**Task inputs:**
****************************************

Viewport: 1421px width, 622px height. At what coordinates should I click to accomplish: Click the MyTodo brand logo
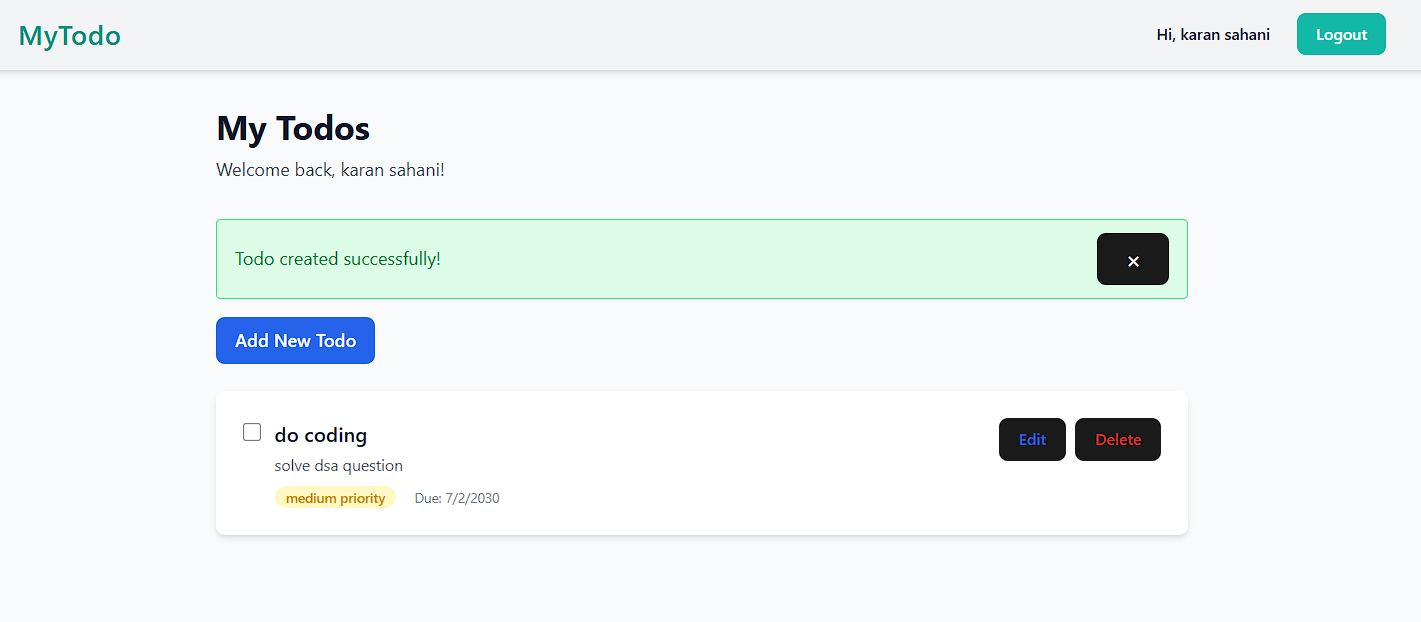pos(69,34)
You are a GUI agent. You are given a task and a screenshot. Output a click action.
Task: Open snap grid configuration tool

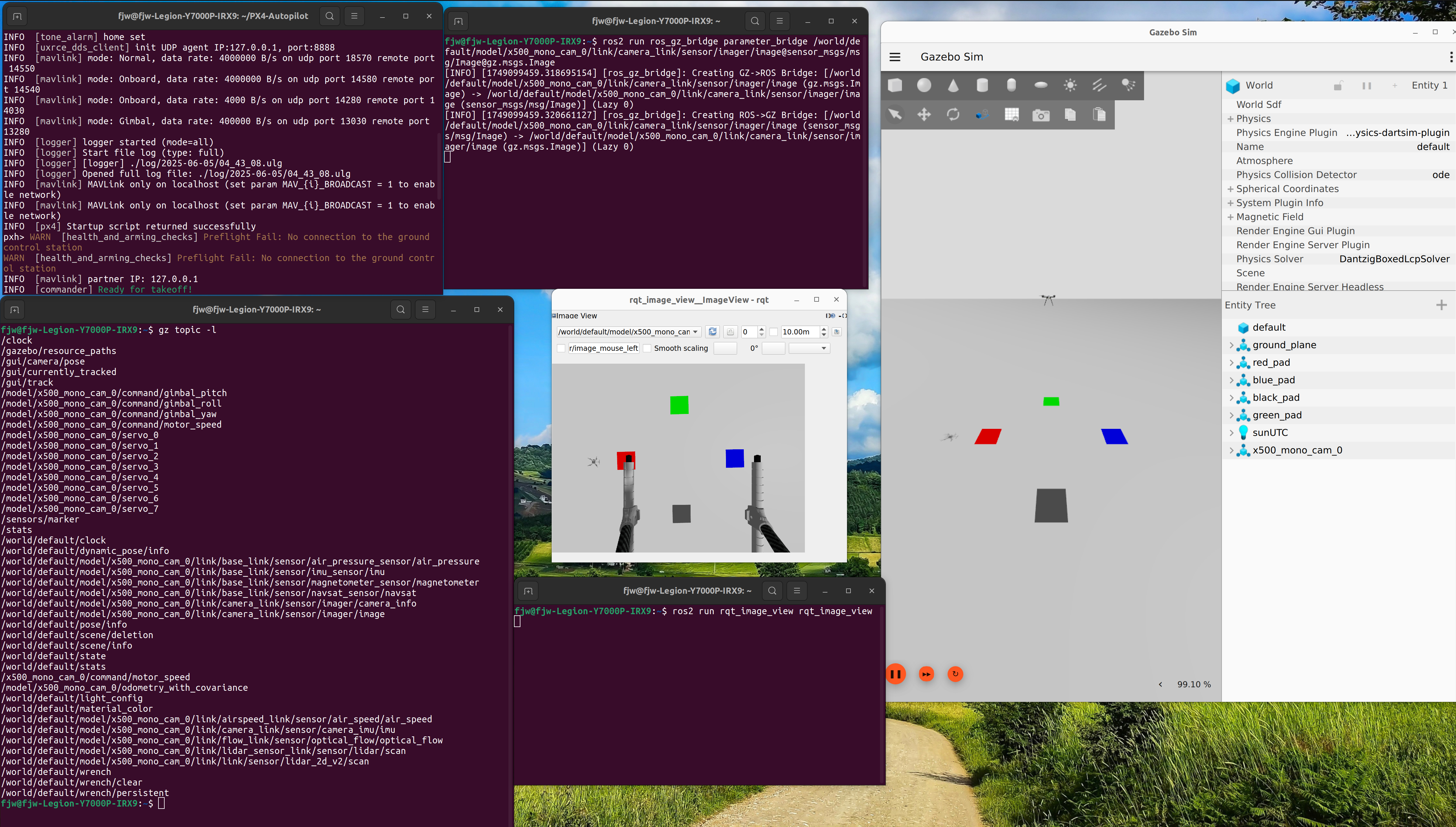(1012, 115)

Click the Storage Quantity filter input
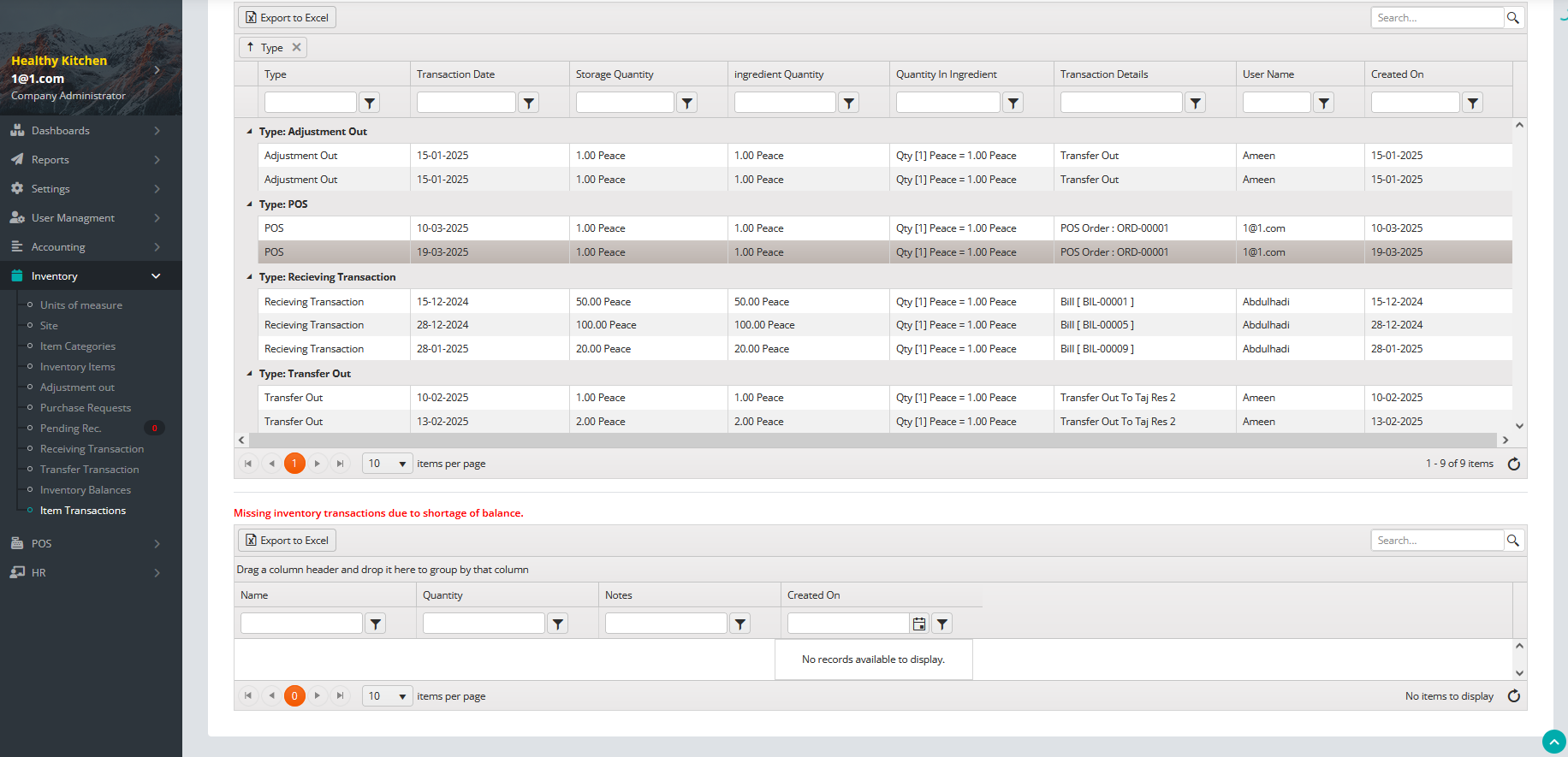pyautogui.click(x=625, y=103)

****************************************

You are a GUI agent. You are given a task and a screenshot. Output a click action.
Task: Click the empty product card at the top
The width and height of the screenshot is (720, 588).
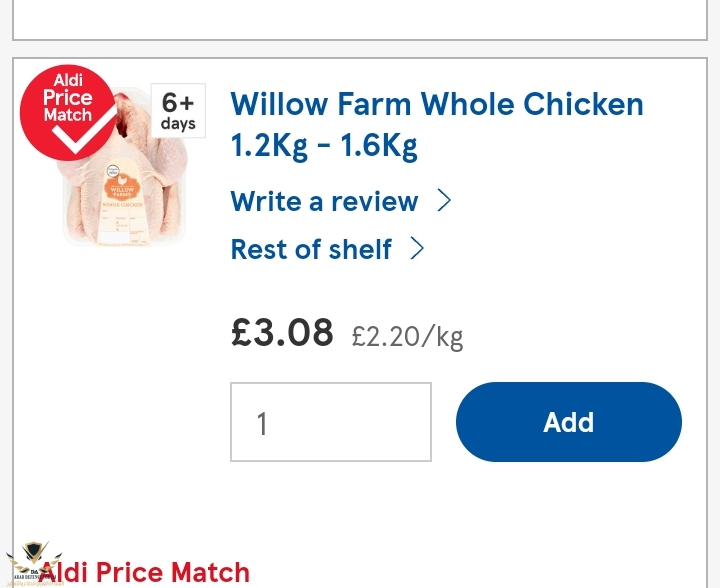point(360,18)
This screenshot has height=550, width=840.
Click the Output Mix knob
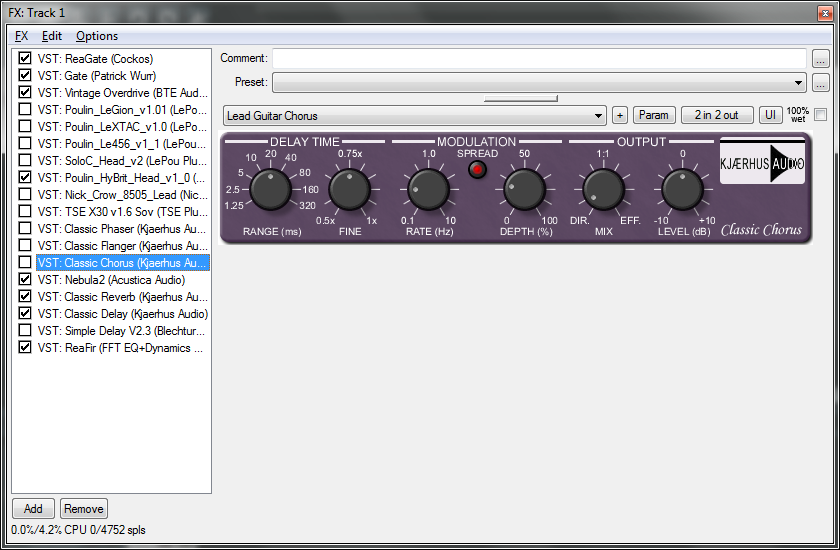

****************************************

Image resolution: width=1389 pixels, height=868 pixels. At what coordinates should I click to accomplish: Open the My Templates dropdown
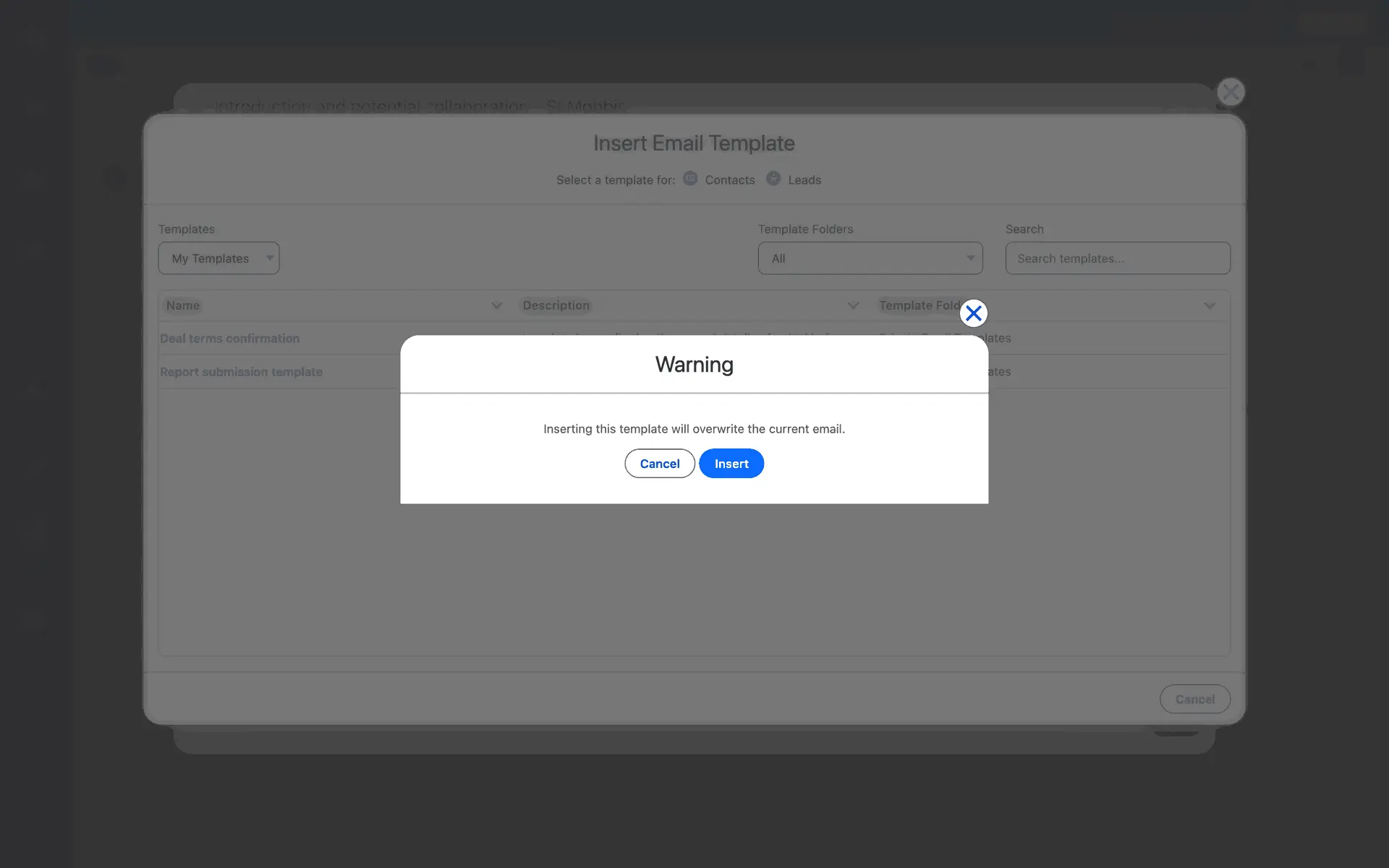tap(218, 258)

****************************************

**The task:**
Pick out every line of the data above that contains the string "what", and copy each one in full. Matching is case-sensitive.

**The solution:**
Viewport: 1421px width, 622px height. At what coordinates should I click to accomplish: Click the MyTodo brand logo
Image resolution: width=1389 pixels, height=868 pixels. At what coordinates should I click to accomplish: Open the My Templates dropdown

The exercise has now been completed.